Instructions to follow:
Needed from the data below: all lines that contain the word "range".

Stored data entries:
*** Begin section ***
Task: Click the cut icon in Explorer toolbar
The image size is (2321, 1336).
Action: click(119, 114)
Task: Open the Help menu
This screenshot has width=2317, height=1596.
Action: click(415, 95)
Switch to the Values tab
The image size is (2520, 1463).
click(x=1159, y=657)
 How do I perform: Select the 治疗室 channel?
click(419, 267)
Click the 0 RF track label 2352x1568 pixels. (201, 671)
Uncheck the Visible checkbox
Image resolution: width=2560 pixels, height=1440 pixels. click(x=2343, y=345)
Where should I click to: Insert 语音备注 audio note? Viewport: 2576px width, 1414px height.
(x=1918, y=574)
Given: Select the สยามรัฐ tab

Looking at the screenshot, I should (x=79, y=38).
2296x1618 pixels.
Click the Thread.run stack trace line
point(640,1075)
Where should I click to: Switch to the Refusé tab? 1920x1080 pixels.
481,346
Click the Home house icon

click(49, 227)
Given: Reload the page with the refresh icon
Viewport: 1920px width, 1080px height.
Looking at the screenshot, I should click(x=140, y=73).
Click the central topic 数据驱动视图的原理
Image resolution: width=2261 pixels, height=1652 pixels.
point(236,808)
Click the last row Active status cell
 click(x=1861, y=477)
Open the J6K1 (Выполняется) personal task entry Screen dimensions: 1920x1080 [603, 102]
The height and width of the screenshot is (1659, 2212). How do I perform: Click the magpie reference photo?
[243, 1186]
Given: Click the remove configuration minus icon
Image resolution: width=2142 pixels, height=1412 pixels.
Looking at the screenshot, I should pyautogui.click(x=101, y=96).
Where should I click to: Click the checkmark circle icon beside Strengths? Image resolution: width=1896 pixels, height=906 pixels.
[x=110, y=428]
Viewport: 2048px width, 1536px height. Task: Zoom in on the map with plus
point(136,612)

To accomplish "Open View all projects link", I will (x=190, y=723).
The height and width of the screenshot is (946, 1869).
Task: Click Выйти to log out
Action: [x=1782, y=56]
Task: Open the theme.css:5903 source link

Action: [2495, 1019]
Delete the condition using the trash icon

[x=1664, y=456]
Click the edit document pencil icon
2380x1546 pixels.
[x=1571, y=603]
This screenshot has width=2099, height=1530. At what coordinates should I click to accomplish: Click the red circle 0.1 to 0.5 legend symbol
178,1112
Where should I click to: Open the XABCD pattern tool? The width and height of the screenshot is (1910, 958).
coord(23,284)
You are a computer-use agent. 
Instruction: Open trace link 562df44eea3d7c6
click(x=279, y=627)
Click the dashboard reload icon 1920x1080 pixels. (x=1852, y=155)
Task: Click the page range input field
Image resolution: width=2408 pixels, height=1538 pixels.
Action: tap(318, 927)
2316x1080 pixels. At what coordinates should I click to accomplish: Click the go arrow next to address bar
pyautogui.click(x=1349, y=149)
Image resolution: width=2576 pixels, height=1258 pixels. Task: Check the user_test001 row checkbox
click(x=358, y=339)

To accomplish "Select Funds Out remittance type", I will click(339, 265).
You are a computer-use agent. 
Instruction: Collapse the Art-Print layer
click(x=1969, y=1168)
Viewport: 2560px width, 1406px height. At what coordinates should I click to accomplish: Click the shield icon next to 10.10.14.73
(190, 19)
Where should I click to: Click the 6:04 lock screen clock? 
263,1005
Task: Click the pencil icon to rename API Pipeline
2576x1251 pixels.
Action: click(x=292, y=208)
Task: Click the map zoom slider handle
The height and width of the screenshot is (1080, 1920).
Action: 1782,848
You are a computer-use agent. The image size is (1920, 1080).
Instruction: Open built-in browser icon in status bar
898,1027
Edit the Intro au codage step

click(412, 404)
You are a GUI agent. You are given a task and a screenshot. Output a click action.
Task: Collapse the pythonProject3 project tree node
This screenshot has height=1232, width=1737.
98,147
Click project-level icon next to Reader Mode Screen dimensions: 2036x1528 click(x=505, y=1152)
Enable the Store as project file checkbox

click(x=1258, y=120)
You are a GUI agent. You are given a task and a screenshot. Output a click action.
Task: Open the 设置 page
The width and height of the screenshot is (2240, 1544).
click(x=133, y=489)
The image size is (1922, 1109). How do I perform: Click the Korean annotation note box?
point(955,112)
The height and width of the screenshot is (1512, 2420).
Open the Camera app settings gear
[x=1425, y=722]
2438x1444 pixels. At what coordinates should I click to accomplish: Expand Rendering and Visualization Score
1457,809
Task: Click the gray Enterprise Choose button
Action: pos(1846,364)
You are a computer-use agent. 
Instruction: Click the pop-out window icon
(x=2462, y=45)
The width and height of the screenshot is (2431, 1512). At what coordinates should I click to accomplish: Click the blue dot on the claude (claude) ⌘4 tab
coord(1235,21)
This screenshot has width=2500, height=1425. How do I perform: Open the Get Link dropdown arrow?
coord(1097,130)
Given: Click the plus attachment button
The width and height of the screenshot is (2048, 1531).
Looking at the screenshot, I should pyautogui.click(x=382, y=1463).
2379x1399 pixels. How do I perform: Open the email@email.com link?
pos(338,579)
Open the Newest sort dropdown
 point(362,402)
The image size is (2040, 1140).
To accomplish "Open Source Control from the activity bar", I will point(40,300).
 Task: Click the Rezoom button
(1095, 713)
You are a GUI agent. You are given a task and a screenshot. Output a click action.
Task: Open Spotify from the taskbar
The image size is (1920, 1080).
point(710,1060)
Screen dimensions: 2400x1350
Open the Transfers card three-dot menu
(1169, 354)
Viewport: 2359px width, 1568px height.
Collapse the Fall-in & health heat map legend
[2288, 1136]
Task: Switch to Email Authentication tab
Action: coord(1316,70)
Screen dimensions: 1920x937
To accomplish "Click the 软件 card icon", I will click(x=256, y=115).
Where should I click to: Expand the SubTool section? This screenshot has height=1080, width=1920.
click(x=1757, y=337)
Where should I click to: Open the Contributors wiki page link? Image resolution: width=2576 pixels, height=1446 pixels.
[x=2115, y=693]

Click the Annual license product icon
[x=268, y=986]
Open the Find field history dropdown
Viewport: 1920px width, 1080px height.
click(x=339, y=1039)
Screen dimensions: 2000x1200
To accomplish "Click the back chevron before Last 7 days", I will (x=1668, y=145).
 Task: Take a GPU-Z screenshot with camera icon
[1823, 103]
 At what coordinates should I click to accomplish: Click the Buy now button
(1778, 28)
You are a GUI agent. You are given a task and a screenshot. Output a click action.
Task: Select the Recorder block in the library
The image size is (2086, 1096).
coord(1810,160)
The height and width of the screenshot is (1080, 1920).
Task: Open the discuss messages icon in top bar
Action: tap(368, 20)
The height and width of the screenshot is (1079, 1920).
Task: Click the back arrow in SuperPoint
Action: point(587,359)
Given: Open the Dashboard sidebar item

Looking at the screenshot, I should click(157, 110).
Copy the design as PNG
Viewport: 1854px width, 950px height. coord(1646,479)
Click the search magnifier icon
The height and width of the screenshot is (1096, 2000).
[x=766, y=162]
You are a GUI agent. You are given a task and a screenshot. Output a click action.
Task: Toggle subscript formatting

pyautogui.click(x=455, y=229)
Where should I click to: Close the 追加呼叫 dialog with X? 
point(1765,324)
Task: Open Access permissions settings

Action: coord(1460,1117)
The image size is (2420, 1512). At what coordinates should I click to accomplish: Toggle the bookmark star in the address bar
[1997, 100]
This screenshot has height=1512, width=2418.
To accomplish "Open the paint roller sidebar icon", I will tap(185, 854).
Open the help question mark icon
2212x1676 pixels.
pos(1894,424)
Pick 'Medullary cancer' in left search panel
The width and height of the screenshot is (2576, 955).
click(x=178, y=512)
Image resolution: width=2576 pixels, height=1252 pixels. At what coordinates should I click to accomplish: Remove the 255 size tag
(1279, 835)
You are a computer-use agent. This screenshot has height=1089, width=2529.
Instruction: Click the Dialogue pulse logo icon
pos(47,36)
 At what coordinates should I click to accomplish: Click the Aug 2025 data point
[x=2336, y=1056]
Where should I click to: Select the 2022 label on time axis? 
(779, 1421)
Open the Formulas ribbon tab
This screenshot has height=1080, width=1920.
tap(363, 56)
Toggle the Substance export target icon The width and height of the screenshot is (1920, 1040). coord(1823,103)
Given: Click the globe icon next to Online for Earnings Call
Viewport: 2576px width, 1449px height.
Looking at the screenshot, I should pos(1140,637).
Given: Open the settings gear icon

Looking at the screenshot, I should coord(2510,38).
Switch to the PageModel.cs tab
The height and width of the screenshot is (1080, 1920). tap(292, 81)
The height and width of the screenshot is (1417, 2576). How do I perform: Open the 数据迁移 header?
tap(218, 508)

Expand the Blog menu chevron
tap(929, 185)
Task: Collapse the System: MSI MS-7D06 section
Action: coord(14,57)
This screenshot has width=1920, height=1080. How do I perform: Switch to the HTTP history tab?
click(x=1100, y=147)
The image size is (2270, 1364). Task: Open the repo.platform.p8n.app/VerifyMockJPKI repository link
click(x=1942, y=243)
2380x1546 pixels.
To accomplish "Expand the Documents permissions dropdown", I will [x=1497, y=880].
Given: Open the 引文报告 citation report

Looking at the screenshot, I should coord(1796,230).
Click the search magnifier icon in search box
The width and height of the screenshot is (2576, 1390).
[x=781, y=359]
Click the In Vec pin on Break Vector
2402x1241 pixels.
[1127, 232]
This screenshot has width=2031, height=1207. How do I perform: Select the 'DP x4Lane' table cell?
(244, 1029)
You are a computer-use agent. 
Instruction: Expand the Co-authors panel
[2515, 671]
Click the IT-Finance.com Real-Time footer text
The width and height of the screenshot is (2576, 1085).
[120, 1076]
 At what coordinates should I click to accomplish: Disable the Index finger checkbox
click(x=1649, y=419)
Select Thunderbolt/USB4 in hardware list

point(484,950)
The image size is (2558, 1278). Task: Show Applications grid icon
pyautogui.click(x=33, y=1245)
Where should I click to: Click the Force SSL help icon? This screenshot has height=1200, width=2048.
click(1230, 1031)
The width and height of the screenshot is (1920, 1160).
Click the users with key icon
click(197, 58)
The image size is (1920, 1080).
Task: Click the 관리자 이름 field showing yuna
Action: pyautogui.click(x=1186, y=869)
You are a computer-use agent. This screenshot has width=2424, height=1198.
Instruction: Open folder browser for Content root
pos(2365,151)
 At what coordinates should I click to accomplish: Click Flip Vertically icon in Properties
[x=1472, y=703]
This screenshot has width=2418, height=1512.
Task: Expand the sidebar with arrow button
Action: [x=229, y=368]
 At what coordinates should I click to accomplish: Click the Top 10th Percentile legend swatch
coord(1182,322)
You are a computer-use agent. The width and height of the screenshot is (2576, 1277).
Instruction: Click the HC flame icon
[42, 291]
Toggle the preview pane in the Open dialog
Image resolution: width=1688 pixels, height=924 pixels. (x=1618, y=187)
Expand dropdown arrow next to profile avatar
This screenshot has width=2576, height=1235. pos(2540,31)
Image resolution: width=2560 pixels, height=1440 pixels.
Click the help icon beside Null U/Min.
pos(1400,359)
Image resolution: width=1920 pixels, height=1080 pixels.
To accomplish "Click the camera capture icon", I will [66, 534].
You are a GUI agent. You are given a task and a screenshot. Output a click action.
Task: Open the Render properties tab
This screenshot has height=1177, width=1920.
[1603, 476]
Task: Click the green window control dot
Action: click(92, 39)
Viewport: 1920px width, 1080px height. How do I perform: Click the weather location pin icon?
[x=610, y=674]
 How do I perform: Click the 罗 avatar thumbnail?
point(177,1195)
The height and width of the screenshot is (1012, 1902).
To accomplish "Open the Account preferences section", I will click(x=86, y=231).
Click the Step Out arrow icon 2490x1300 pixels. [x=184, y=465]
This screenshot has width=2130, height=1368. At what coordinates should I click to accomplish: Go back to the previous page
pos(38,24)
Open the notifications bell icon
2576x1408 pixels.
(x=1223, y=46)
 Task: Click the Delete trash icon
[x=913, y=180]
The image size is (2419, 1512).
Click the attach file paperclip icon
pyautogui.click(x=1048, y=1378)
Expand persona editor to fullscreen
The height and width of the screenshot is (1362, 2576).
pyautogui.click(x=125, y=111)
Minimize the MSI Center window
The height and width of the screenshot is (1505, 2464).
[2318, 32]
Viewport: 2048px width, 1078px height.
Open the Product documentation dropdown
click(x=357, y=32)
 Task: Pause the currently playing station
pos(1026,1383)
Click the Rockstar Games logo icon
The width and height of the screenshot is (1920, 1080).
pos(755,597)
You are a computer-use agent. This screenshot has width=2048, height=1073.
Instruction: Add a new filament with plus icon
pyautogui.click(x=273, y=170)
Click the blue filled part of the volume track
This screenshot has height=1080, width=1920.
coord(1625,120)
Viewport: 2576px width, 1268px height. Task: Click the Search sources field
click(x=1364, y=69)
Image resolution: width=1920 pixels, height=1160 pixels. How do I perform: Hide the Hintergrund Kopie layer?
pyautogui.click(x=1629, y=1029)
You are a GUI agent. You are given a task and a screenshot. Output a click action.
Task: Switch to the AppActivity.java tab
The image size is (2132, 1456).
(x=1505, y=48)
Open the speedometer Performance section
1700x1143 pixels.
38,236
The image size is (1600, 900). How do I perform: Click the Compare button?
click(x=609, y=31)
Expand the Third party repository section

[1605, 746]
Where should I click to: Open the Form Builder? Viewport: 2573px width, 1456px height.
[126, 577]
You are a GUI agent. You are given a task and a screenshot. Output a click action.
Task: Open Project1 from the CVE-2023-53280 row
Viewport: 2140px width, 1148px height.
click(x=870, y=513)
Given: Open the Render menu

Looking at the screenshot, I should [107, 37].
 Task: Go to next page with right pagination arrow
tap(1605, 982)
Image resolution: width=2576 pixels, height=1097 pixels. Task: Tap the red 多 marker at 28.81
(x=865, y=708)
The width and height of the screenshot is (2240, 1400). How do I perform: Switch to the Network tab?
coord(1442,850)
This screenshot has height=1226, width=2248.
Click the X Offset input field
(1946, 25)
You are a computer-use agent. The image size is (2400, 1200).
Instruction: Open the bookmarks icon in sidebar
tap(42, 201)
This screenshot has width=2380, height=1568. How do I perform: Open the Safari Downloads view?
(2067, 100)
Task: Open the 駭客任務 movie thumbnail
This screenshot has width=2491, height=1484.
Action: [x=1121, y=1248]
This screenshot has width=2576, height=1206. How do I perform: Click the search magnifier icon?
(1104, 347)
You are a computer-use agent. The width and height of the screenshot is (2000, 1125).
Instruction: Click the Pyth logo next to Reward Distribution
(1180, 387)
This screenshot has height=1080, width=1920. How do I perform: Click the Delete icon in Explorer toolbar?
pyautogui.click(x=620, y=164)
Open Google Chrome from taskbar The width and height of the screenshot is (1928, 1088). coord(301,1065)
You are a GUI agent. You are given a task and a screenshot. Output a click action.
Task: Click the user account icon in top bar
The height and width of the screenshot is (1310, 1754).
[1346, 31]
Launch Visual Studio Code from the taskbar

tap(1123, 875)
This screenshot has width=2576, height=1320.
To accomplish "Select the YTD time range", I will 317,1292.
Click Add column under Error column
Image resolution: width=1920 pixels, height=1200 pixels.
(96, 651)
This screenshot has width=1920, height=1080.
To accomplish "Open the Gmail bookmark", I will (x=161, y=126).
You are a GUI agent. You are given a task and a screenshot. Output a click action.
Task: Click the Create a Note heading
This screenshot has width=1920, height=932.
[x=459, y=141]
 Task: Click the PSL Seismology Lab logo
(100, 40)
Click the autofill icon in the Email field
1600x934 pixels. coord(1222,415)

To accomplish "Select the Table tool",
*** End section ***
Answer section:
Task: Click the page range input field
To accomplish "Select the YTD time range", I will 317,1292.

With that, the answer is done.